DIRECTIONS: Put the lines of every record below into a JSON list of strings, one string per line, leaving out blank lines.

=-=-=

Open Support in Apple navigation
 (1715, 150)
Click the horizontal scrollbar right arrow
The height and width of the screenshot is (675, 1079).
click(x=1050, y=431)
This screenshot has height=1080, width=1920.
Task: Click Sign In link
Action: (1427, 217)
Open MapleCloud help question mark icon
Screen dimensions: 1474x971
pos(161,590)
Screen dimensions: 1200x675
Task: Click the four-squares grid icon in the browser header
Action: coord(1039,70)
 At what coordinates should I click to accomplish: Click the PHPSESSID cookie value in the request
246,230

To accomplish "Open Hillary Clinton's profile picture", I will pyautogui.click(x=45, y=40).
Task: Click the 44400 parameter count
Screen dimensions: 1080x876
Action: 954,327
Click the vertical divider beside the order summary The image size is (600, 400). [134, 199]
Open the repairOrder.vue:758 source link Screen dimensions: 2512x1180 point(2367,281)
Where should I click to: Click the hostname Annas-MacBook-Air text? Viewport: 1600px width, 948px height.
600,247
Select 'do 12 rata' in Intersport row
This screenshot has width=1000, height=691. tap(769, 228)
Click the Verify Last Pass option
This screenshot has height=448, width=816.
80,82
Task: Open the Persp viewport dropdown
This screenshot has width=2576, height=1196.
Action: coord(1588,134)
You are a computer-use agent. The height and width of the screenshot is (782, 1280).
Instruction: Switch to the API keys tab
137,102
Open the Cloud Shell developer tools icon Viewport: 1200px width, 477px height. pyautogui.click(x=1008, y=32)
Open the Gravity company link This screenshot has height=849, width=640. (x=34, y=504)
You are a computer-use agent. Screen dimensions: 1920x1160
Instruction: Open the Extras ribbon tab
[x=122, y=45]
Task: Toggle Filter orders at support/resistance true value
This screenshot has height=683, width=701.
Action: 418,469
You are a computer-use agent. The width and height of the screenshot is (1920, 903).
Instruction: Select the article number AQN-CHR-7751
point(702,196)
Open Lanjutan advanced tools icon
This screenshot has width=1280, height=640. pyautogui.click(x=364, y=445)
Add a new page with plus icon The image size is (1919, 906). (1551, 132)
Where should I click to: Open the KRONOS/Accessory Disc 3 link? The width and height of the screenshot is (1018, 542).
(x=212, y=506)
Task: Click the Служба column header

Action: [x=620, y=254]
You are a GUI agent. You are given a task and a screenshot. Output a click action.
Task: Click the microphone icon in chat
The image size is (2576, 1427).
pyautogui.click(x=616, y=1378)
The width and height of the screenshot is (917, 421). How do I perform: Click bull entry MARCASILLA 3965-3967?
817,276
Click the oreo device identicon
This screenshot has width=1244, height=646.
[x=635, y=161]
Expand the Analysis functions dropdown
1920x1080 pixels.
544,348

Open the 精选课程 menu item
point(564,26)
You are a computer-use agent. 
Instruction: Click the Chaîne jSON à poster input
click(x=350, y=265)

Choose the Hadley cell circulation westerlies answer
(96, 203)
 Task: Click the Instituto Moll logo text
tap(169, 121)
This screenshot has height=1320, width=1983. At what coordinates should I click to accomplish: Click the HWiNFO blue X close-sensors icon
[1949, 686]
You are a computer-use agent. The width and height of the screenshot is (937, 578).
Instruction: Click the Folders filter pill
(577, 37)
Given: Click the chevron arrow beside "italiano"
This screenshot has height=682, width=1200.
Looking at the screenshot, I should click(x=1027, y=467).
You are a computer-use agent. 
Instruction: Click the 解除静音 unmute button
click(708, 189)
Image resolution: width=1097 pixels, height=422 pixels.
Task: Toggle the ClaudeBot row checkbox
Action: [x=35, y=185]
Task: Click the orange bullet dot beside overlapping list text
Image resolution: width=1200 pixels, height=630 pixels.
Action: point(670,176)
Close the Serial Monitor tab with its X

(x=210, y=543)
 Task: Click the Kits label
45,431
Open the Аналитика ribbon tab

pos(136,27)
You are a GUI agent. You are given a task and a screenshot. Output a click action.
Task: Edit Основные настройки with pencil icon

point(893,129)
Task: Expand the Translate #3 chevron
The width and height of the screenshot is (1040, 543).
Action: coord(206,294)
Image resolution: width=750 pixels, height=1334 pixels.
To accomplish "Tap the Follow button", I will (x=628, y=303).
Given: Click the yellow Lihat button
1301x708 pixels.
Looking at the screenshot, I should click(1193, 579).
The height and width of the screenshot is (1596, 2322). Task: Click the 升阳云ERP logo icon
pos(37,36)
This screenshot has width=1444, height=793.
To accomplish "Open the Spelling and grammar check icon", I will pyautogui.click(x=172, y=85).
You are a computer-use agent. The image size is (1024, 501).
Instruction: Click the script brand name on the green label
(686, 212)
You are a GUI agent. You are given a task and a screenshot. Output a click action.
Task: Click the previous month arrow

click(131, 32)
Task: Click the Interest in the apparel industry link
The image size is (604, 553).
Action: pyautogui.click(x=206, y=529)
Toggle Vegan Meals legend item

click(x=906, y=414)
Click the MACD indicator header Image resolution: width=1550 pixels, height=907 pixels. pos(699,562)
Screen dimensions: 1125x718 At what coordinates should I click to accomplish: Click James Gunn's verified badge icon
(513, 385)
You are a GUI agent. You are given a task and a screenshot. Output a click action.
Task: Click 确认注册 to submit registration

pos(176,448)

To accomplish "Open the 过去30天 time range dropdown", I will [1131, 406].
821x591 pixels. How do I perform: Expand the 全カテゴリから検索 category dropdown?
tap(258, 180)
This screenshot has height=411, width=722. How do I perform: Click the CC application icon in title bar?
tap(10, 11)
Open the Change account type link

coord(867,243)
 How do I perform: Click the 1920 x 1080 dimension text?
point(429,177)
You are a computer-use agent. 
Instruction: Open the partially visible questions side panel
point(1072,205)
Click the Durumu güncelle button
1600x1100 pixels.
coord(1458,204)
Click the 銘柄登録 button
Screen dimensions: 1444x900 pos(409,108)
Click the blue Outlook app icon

=-=-=

RESPONSE TO THE TASK:
[
  "Open Support in Apple navigation",
  " (1715, 150)",
  "Click the horizontal scrollbar right arrow",
  "The height and width of the screenshot is (675, 1079).",
  "click(x=1050, y=431)",
  "This screenshot has height=1080, width=1920.",
  "Task: Click Sign In link",
  "Action: (1427, 217)",
  "Open MapleCloud help question mark icon",
  "Screen dimensions: 1474x971",
  "pos(161,590)",
  "Screen dimensions: 1200x675",
  "Task: Click the four-squares grid icon in the browser header",
  "Action: coord(1039,70)",
  " At what coordinates should I click to accomplish: Click the PHPSESSID cookie value in the request",
  "246,230",
  "To accomplish \"Open Hillary Clinton's profile picture\", I will pyautogui.click(x=45, y=40).",
  "Task: Click the 44400 parameter count",
  "Screen dimensions: 1080x876",
  "Action: 954,327",
  "Click the vertical divider beside the order summary The image size is (600, 400). [134, 199]",
  "Open the repairOrder.vue:758 source link Screen dimensions: 2512x1180 point(2367,281)",
  "Where should I click to: Click the hostname Annas-MacBook-Air text? Viewport: 1600px width, 948px height.",
  "600,247",
  "Select 'do 12 rata' in Intersport row",
  "This screenshot has width=1000, height=691. tap(769, 228)",
  "Click the Verify Last Pass option",
  "This screenshot has height=448, width=816.",
  "80,82",
  "Task: Open the Persp viewport dropdown",
  "This screenshot has width=2576, height=1196.",
  "Action: coord(1588,134)",
  "You are a computer-use agent. The height and width of the screenshot is (782, 1280).",
  "Instruction: Switch to the API keys tab",
  "137,102",
  "Open the Cloud Shell developer tools icon Viewport: 1200px width, 477px height. pyautogui.click(x=1008, y=32)",
  "Open the Gravity company link This screenshot has height=849, width=640. (x=34, y=504)",
  "You are a computer-use agent. Screen dimensions: 1920x1160",
  "Instruction: Open the Extras ribbon tab",
  "[x=122, y=45]",
  "Task: Toggle Filter orders at support/resistance true value",
  "This screenshot has height=683, width=701.",
  "Action: 418,469",
  "You are a computer-use agent. The width and height of the screenshot is (1920, 903).",
  "Instruction: Select the article number AQN-CHR-7751",
  "point(702,196)",
  "Open Lanjutan advanced tools icon",
  "This screenshot has width=1280, height=640. pyautogui.click(x=364, y=445)",
  "Add a new page with plus icon The image size is (1919, 906). (1551, 132)",
  "Where should I click to: Open the KRONOS/Accessory Disc 3 link? The width and height of the screenshot is (1018, 542).",
  "(x=212, y=506)",
  "Task: Click the Служба column header",
  "Action: [x=620, y=254]",
  "You are a GUI agent. You are given a task and a screenshot. Output a click action.",
  "Task: Click the microphone icon in chat",
  "The image size is (2576, 1427).",
  "pyautogui.click(x=616, y=1378)",
  "The width and height of the screenshot is (917, 421). How do I perform: Click bull entry MARCASILLA 3965-3967?",
  "817,276",
  "Click the oreo device identicon",
  "This screenshot has width=1244, height=646.",
  "[x=635, y=161]",
  "Expand the Analysis functions dropdown",
  "1920x1080 pixels.",
  "544,348",
  "Open the 精选课程 menu item",
  "point(564,26)",
  "You are a computer-use agent. ",
  "Instruction: Click the Chaîne jSON à poster input",
  "click(x=350, y=265)",
  "Choose the Hadley cell circulation westerlies answer",
  "(96, 203)",
  " Task: Click the Instituto Moll logo text",
  "tap(169, 121)",
  "This screenshot has height=1320, width=1983. At what coordinates should I click to accomplish: Click the HWiNFO blue X close-sensors icon",
  "[1949, 686]",
  "You are a computer-use agent. The width and height of the screenshot is (937, 578).",
  "Instruction: Click the Folders filter pill",
  "(577, 37)",
  "Given: Click the chevron arrow beside \"italiano\"",
  "This screenshot has height=682, width=1200.",
  "Looking at the screenshot, I should click(x=1027, y=467).",
  "You are a computer-use agent. ",
  "Instruction: Click the 解除静音 unmute button",
  "click(708, 189)",
  "Image resolution: width=1097 pixels, height=422 pixels.",
  "Task: Toggle the ClaudeBot row checkbox",
  "Action: [x=35, y=185]",
  "Task: Click the orange bullet dot beside overlapping list text",
  "Image resolution: width=1200 pixels, height=630 pixels.",
  "Action: point(670,176)",
  "Close the Serial Monitor tab with its X",
  "(x=210, y=543)",
  " Task: Click the Kits label",
  "45,431",
  "Open the Аналитика ribbon tab",
  "pos(136,27)",
  "You are a GUI agent. You are given a task and a screenshot. Output a click action.",
  "Task: Edit Основные настройки with pencil icon",
  "point(893,129)",
  "Task: Expand the Translate #3 chevron",
  "The width and height of the screenshot is (1040, 543).",
  "Action: coord(206,294)",
  "Image resolution: width=750 pixels, height=1334 pixels.",
  "To accomplish \"Tap the Follow button\", I will (x=628, y=303).",
  "Given: Click the yellow Lihat button",
  "1301x708 pixels.",
  "Looking at the screenshot, I should click(1193, 579).",
  "The height and width of the screenshot is (1596, 2322). Task: Click the 升阳云ERP logo icon",
  "pos(37,36)",
  "This screenshot has width=1444, height=793.",
  "To accomplish \"Open the Spelling and grammar check icon\", I will pyautogui.click(x=172, y=85).",
  "You are a computer-use agent. The image size is (1024, 501).",
  "Instruction: Click the script brand name on the green label",
  "(686, 212)",
  "You are a GUI agent. You are given a task and a screenshot. Output a click action.",
  "Task: Click the previous month arrow",
  "click(131, 32)",
  "Task: Click the Interest in the apparel industry link",
  "The image size is (604, 553).",
  "Action: pyautogui.click(x=206, y=529)",
  "Toggle Vegan Meals legend item",
  "click(x=906, y=414)",
  "Click the MACD indicator header Image resolution: width=1550 pixels, height=907 pixels. pos(699,562)",
  "Screen dimensions: 1125x718 At what coordinates should I click to accomplish: Click James Gunn's verified badge icon",
  "(513, 385)",
  "You are a GUI agent. You are given a task and a screenshot. Output a click action.",
  "Task: Click 确认注册 to submit registration",
  "pos(176,448)",
  "To accomplish \"Open the 过去30天 time range dropdown\", I will [1131, 406].",
  "821x591 pixels. How do I perform: Expand the 全カテゴリから検索 category dropdown?",
  "tap(258, 180)",
  "This screenshot has height=411, width=722. How do I perform: Click the CC application icon in title bar?",
  "tap(10, 11)",
  "Open the Change account type link",
  "coord(867,243)",
  " How do I perform: Click the 1920 x 1080 dimension text?",
  "point(429,177)",
  "You are a computer-use agent. ",
  "Instruction: Open the partially visible questions side panel",
  "point(1072,205)",
  "Click the Durumu güncelle button",
  "1600x1100 pixels.",
  "coord(1458,204)",
  "Click the 銘柄登録 button",
  "Screen dimensions: 1444x900 pos(409,108)",
  "Click the blue Outlook app icon"
]